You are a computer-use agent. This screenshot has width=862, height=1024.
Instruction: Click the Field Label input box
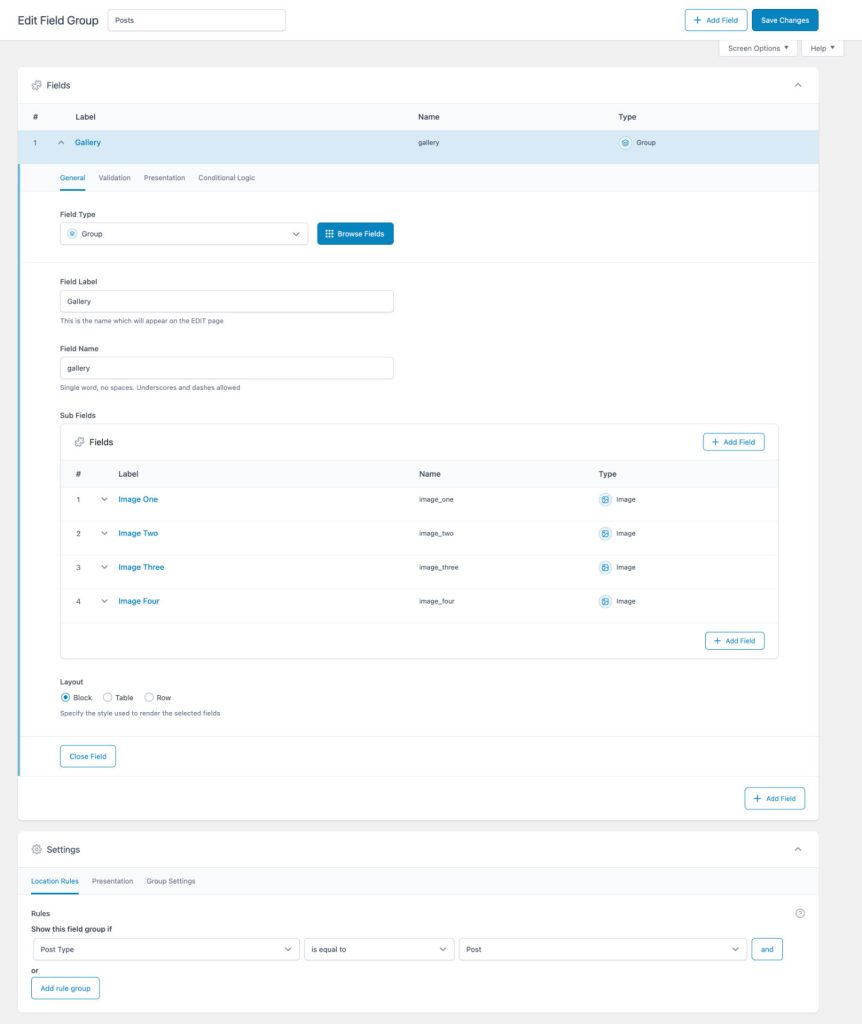click(226, 301)
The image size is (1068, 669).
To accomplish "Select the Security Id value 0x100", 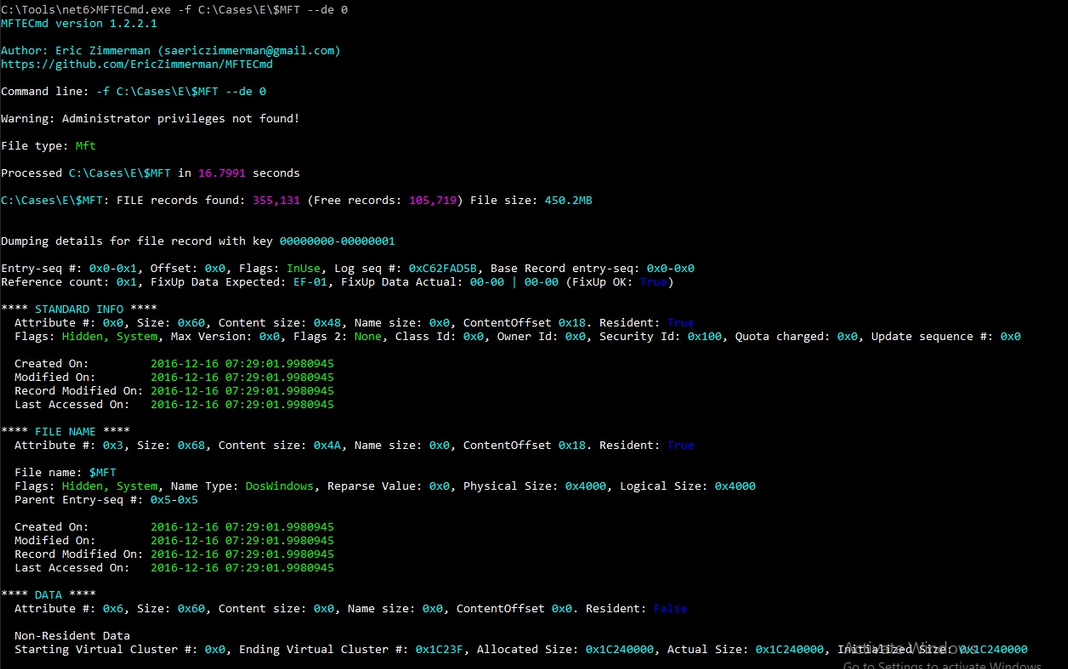I will pos(704,336).
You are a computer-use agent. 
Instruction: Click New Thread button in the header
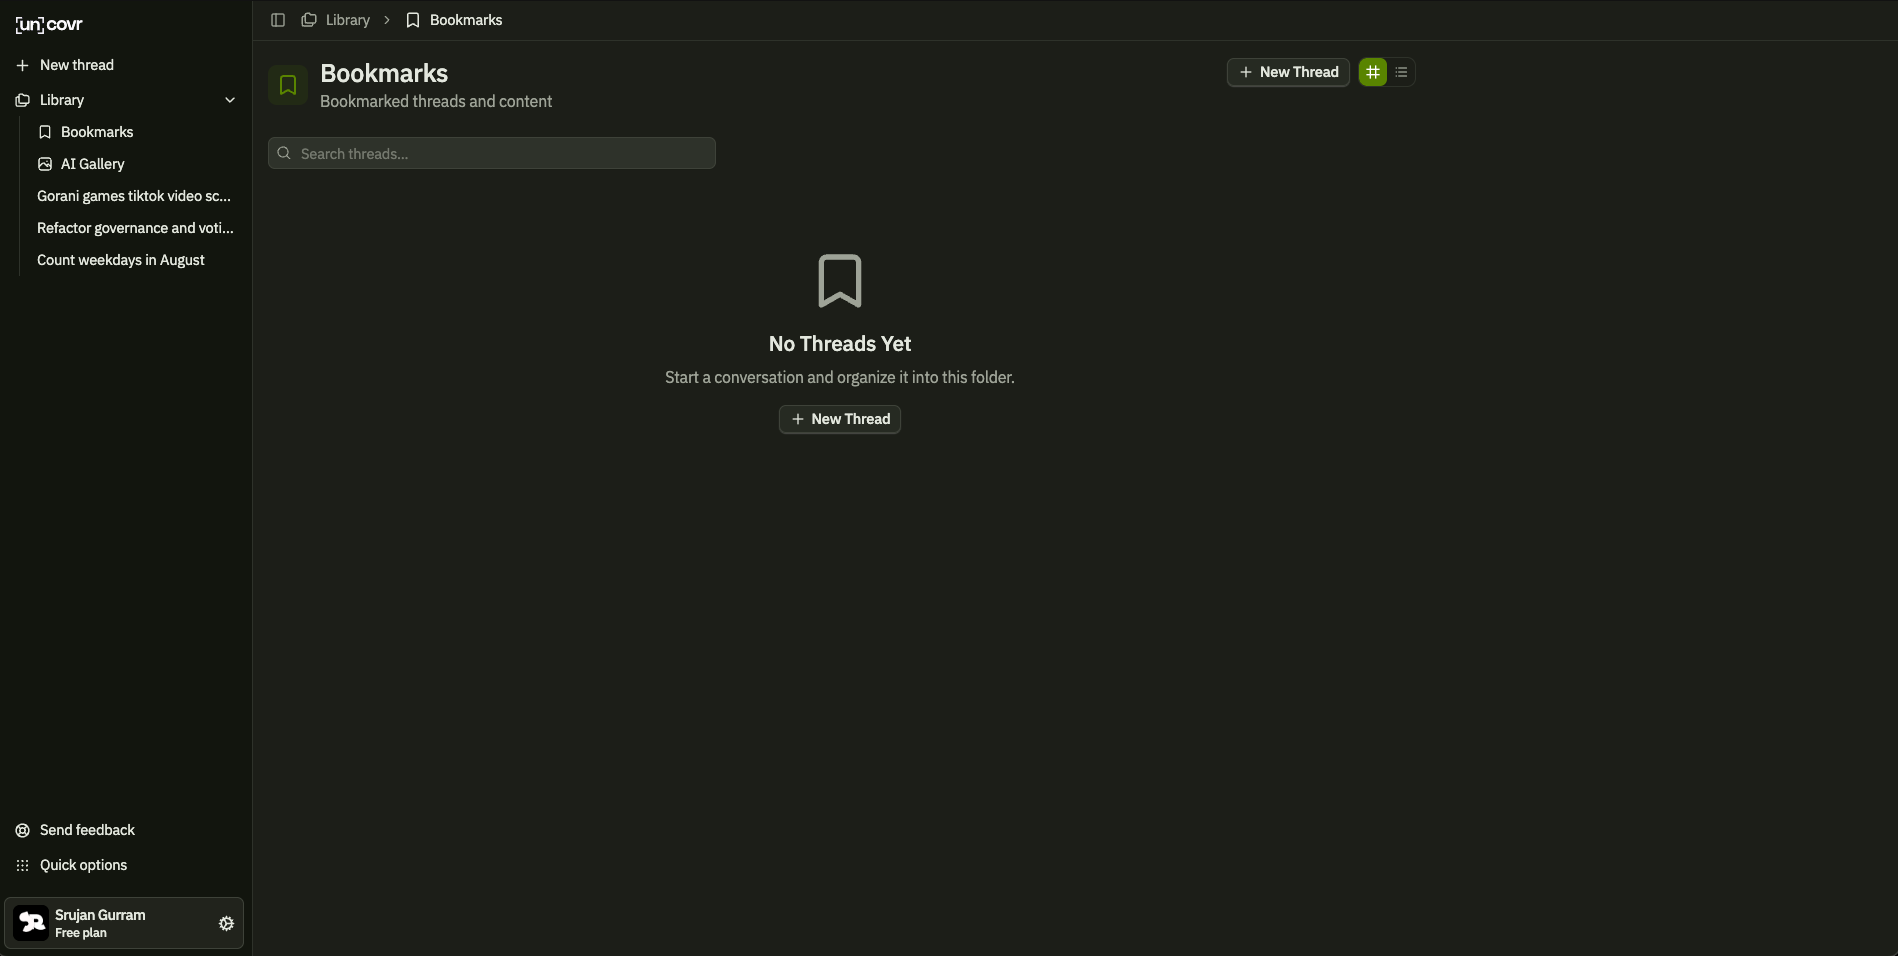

++++++++++++++++++++

Would you show each line of the material above that contains the string "agent"?

You are a computer-use agent. This screenshot has width=862, height=1024.
You are a computer-use agent. 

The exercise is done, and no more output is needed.